Round2: RLE Compression
This is the second round of the programming competition held by Lebgeeks.
Introduction
Data compression is a very important field in computer science research. It consists mainly of reducing disk space taken by a file. You probably heard of zip, rar, 7z or tar.gz (if you work on linux).
This next round of the competition will be about implementing a compression algorithm for text files. We will be using for this a simple algorithm called
Run-Length Encoding (RLE). RLE is usually used for images (like .bmp), but we're going to keep it simple by manipulating text.
Run_Length Encoding
Let's take a quick look at how RLE works. Imagine having this string:
AAAAAAAAAAAAAS33333333333#SSSSSSFF
Notice how some characters repeat themselves? It will be easy then to save space by indicating how many time each character repeats itself. For example:
13A 1S 113 1# 6S 2F
As you can see, we have already saved a lot of space. But there's a problem. Take a look at "113". How can we know if we mean "1 time 13" or "11 times 3"? This is why we chose to use a character as a special separator, we call it a
flag. We usually chose a flag that is not often used, I suggest we took #. Our compressed file would be:
13#A 1#S 11#3 1## 6#S 2#F
Another problem! What if the flag just happens to be part of the text? We will use the speical notation "flag flag" or "##". Notice also that for characters that are repeated once or twice, the compression algorithm is actually adding space instead of reducing it. This is why we do not transform characters that repeat less than 3 times. So:
13#A S 11#3 ## 6#S FF
Final problem: look at 13#A. How can we differentiate between "1 + 3*A" and "13*A"? This is why we chose to limit ourselves to 9 repetitions per block. Which would give us:
9#A 4#A S 9#3 2#3 ## 6#S FF
or in its final form:
9#A4#AS9#333##6#SFF
Notice how this string is smaller than the original and did not lose at all any information (some compression algorithms do, but that's another story). Decompression happens in the opposite order.
Your program
You are asked to develop a compression program that uses RLE to compress and decompress text files. I would suggest you start by practicing on the string I gave as an example before moving on to files.
Rules, deadlines, and notation systems
- You are allowed to submit your work in pairs. Each participant will then get 75% of their total grade.
- Languages permitted are: C, C++, C#, Java, PHP, Python, Perl, Ruby.
- Your answers should be sent in a zipped file to
lebgeeks.rahmu at gmail.com. Include in your zip file a README file including your name (and your partner's if any), the compiler/IDE you used, any instructions that could be helpful for me to run your program.
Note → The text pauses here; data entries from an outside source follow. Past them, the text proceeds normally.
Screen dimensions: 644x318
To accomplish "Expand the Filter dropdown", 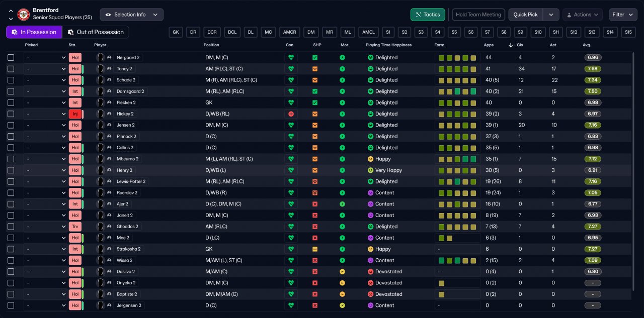I will 623,15.
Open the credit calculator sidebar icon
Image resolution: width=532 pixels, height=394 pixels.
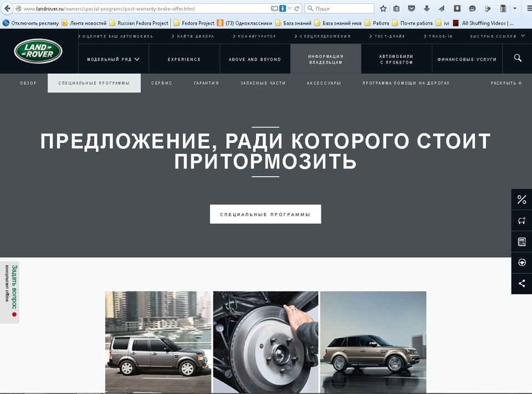click(x=521, y=241)
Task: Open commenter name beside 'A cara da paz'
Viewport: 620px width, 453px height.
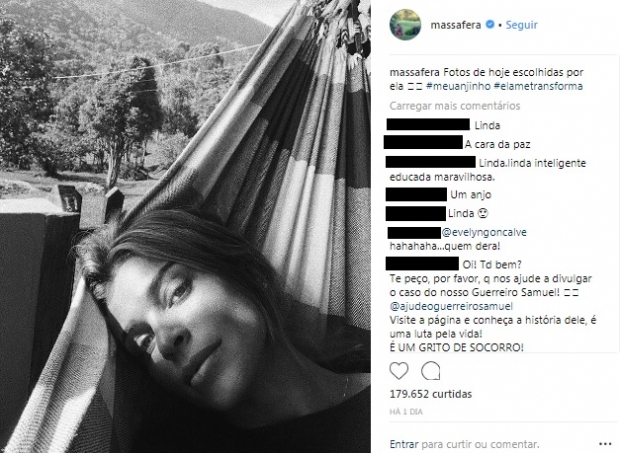Action: pos(423,142)
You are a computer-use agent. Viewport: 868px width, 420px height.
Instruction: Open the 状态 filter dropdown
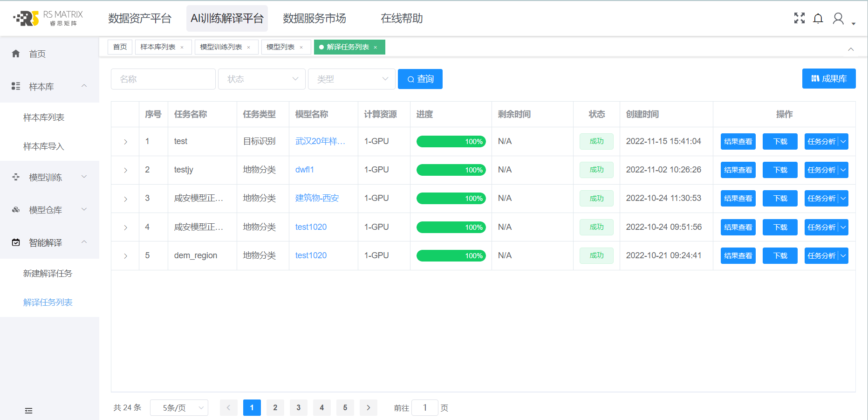tap(262, 79)
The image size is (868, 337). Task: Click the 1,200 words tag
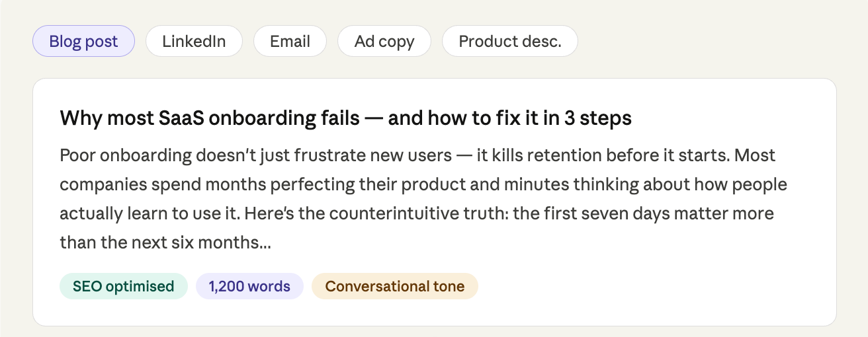click(x=249, y=286)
- Here's how the grading system goes:
- 10 points for the implementation of the algorithm.
- 10 points for developing a UI. It can be console-based, graphical or web-based.
- 10 points for creativity bonuses. It will be discussed below.
- As usual, I would ask you to send me a code that compiles, with lots of comments and explicit variable names. I will be reviewing your code mainly, more than your end program, so please help me out.
- 3 point bonus for the first project to be turned in.
- Deadline for submission is on
Sunday November 7th, 2010. It will give you two weeks to work on your project.
Creativity bonus
You should focus on developing your program flawlessly, and with a nice UI. However, if you finish beforehand, there is a way for you to score extra points. There is no definite rule on how these extra points will be given. It is basically anything "extra" to the program. Here are some example:
- Creative name for your program
- A logo
- A 10 sec video presenting your program
- Added functionalities like compression ratio calculation. (If the file was 2KB and now is 1KB, it's a 50% conversion), or user can chose their own flags.
- Any sorts of statistic modules to your program.
- Make your program a Firefox/Chrome extension
etc.
There you go, you should have all the information you need to start as soon as possible. However, I'll leave this thread open in case you have any questions (about the algorithm or the organization of the competition). You can also use this thread to post a request for partnership. We will try to match pairs according to skills.